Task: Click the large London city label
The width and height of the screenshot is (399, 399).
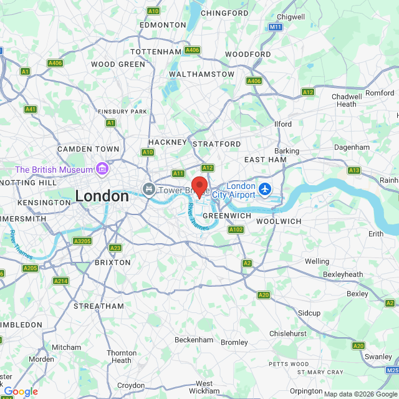Action: click(102, 196)
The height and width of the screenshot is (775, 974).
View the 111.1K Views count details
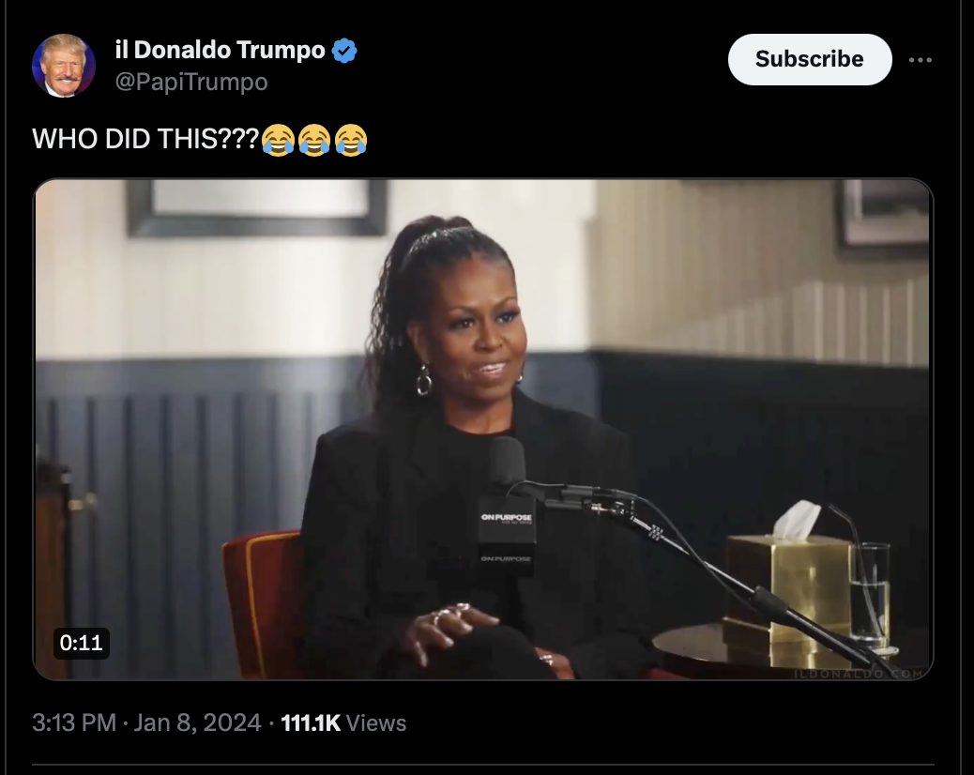[x=343, y=722]
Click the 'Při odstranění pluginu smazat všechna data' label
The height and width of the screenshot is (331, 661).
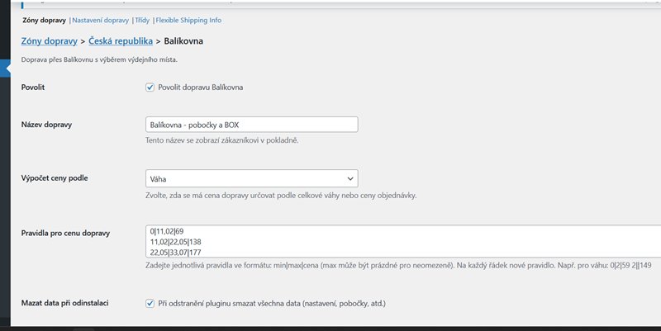tap(271, 304)
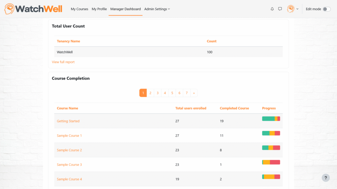337x189 pixels.
Task: Click the Getting Started progress bar
Action: pyautogui.click(x=271, y=119)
···
WORK ITEM >>
Print, word for word, the lines above that run from the line containing "The width and" to the line containing "Click the 'Při", both included. Keep the pictures out.

SOLUTION TO THIS PROBLEM >>
The width and height of the screenshot is (399, 399).
Action: click(102, 196)
The height and width of the screenshot is (775, 974).
View the 111.1K Views count details
[x=343, y=722]
Click the 'Při odstranění pluginu smazat všechna data' label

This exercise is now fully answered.